11°) Then, the next change will occur at  $ t_{i_{k}} = t_{i_{k-1}} + \Delta^{(k)} $, unless $k = m \iff \Delta(t) = \infty \iff$ the system has reached its equilibrium state, and nothing will change any more: $~\forall i \ge 0,~ \forall t' > t_{i_m}:~ W_i(t') = W_i(t)$.

12°) If $~k < m~$, then at time $~ t + \Delta(t)~$, the buckets with $~\Delta_i(t) = \Delta(t)~$ will become empty,
and their outflow will drop from $~v_i~$ to what they receive (for $i>0$) from the others,
$~\sum_{j\ne i}u_i(t)~$ (which is necessarily less than $ v_i $, since otherwise $~\Delta_i = \infty~$).

13°) So we finally have the following solutions:
$W_{i_1}(t) = W_{i_1}(0) + W'_{i_1}(0^+)\,t~$ for $~0 \le t \le t_{i_1} = \Delta^{(1)} = \Delta_{i_1}(0^+)~$
(this defines $~i_1$: the index of the smallest positive $\Delta_{i}(0^+)$ as defined in 10°),
and $~\forall t>t_{i_1}:~W_{i_1}(t) = 0~$.

Next we have:
$W_{i_2}(t) = W_{i_2}(0) + W'_{i_2}(0^+)\,t~$ for $~0 \le t \le t_{i_1}~$, and
$W_{i_2}(t) = W_{i_2}(t_{i_1}) + W'_{i_2}(t_{i_1}^+)\,(t-t_{i_1})~$ for $~ t_{i_1} \le t \le t_{i_2} :=  t_{i_1}+\Delta^{(2)}~$,
and $~\forall t>t_{i_2}:~W_{i_2}(t) = 0$.

And so on. The last one that gets empty at some point is
$~W_{i_m}(t) = W_{i_m}(0) + W'_{i_m}(0^+)\,t~$ for $~0 \le t \le t_{i_1}~$,
$~W_{i_m}(t) = W_{i_m}(t_{i_1}) + W'_{i_m}(t_{i_1}^+)\,(t-t_{i_1})~$ for $~ t_{i_1} \le t \le t_{i_2}$,
…
$~W_{i_m}(t) = W_{i_m}(t_{i_{m-1}}) + W'_{i_m}(t_{i_{m-1}}^+)\,(t-t_{i_{m-1}})~$ for $~ t_{i_{m-1}} \le t \le t_{i_m} :=  t_{i_{m-1}}+\Delta^{(m)}~$,
and $~\forall t \ge t_{i_m}:~W_{i_m}(t) = 0$.

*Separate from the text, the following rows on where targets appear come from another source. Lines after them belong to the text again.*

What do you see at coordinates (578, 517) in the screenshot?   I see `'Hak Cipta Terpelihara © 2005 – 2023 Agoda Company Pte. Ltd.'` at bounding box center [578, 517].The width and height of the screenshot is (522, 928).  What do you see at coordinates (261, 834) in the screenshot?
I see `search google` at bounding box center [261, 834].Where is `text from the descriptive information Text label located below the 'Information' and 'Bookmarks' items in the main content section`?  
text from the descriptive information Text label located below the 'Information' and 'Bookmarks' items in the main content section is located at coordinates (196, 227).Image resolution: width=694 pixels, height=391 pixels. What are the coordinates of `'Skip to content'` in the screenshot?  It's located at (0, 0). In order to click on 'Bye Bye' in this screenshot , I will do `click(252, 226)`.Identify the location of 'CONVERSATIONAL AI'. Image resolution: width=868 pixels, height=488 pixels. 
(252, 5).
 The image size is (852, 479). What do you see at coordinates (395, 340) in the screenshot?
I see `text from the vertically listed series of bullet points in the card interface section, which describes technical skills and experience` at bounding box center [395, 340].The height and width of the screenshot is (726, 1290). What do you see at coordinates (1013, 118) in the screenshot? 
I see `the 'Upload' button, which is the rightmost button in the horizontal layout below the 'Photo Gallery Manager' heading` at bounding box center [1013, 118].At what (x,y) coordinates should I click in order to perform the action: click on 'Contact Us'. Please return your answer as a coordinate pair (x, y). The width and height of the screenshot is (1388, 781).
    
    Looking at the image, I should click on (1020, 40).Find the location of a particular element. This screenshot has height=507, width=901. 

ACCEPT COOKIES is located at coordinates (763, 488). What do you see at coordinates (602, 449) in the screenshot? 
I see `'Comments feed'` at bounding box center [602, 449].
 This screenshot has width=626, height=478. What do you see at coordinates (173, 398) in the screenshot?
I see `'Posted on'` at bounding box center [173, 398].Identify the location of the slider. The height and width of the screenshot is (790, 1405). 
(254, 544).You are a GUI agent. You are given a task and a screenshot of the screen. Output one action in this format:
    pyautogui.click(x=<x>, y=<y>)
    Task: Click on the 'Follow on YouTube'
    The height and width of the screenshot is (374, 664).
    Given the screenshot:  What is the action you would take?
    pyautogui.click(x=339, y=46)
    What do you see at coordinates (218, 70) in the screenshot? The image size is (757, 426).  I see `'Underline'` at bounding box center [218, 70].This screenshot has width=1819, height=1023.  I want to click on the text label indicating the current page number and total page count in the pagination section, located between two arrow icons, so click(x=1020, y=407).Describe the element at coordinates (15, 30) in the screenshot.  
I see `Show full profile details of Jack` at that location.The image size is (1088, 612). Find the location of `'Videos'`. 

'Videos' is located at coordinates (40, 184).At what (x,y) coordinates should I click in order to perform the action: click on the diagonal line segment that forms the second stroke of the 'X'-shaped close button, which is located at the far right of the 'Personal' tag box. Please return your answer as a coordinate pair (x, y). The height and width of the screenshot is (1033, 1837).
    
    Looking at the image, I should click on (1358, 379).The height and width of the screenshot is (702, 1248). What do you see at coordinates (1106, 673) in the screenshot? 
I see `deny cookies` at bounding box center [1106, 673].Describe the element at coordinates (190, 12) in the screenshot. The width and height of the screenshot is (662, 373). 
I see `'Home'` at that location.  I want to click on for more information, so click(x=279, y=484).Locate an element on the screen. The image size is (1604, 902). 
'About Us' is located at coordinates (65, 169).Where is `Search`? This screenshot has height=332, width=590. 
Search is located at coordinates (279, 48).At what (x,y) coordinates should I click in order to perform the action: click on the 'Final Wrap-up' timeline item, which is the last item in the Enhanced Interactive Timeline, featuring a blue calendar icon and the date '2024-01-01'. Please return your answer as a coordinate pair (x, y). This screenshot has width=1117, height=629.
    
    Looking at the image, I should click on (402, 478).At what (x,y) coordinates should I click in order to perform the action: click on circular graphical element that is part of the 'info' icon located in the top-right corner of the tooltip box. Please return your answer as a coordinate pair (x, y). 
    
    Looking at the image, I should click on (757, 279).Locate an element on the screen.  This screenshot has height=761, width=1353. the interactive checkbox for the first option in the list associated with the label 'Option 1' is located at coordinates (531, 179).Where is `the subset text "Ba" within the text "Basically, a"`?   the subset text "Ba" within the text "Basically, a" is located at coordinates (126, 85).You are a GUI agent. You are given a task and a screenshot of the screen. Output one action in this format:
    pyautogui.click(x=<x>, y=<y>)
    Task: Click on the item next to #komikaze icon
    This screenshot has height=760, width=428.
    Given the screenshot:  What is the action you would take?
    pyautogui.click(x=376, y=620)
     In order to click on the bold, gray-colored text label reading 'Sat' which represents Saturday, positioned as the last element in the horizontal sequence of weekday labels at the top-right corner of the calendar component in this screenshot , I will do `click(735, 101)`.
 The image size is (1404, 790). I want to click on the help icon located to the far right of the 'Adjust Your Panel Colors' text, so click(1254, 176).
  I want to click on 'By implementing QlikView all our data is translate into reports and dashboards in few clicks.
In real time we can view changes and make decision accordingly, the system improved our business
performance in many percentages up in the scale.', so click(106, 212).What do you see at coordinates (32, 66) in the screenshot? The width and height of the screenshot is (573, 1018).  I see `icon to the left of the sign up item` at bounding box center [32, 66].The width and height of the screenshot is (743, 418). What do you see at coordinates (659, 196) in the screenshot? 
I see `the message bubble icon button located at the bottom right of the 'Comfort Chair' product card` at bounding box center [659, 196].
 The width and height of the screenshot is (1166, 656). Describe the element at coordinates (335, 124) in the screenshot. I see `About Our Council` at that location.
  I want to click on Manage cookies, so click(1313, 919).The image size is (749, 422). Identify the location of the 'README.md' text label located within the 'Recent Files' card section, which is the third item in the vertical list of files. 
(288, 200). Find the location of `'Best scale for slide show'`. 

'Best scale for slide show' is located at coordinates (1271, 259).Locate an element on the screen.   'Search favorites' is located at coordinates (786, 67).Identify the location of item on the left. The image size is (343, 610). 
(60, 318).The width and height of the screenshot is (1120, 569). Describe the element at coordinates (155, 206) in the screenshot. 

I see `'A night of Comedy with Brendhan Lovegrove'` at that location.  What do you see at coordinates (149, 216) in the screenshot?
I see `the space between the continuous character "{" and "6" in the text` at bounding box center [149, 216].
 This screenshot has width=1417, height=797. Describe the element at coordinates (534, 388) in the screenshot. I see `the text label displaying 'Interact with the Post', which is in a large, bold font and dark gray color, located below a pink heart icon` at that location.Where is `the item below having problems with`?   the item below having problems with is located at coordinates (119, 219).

Unfortunately, there is no simpler formula than that for these piecewise defined functions.

I have made a google sheet that allows make numerical simulations and see how the successive $\Delta^{(k)}$ and $t_{i_k}$ are computed: https://docs.google.com/spreadsheets/d/1giKGtubTUGkyISBwmf0vK8vpPyAyLI845gUavyaCVIY/edit#gid=0

14°) Concerning the final equilibrium state, for $t \ge T := t_{i_m}$, we have
$\forall k>m:~\forall t>T: W_{i_k}(t) = W_{i_k}(T) ~$,
and the sum of these constant nonzero volumes is the same as the sum of all initial volumes,
$~\sum_{k>m} W_{i_k}(T) = \sum_{i\ge0}W_i(0)~$,
and the inflow and outflow of all of the (non-source) buckets, empty or not, is equal to the smallest such flow rate, $ v^* = \min\{ v_i \mid i>0\} $ (assuming that all of them are positive).